An assortment of late nineties obscure indie
types paying their respects to Spacemen 3. Not really an introduction to the
analgesic world of Spacemen 3, some previous knowledge of the perennial drug
merchants is desirable.
The album starts off with Bowery Electric’s
take on Things'll Never Be The Same. One of my person favourite
Spacemen 3 songs and they do it justice. It has the sonic guitar feedback plus a
Darkside drum shuffle. Asteroid #4’s pastiche in Losing Touch With My Mind
has the haunting paranoia that was the trademark of Spacemen 3. Mogwai’s
Honey was a real surprise , they did not usually have any vocals in
their songs at the time. Arab Strap, well, they sound like Arab Strap.

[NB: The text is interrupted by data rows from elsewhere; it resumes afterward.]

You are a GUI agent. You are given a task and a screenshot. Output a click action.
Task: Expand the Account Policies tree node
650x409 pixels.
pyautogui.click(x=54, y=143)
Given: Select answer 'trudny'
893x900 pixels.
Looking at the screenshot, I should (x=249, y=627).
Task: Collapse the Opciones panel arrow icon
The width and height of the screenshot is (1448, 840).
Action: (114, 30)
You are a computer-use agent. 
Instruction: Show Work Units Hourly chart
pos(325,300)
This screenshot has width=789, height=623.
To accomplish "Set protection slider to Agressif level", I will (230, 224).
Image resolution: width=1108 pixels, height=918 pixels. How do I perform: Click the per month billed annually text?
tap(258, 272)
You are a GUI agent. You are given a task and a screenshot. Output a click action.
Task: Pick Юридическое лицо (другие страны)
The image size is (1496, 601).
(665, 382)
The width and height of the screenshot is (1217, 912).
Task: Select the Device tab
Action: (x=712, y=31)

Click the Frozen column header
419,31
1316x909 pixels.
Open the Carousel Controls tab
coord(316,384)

Controversially, I think that
Accelera Deck’s I Believe It is the best track on there. It was slated
for being heartless, but I would disagree. It has everything you would expect
from a Spacemen 3 classic.
My only grievance is that the majority of
songs covered are from Playing with Fire. Hardly any other albums are
featured. Which is hard to believe because there was not a single duff Spacemen
3 album. It would of been great if previous tributes could of been included.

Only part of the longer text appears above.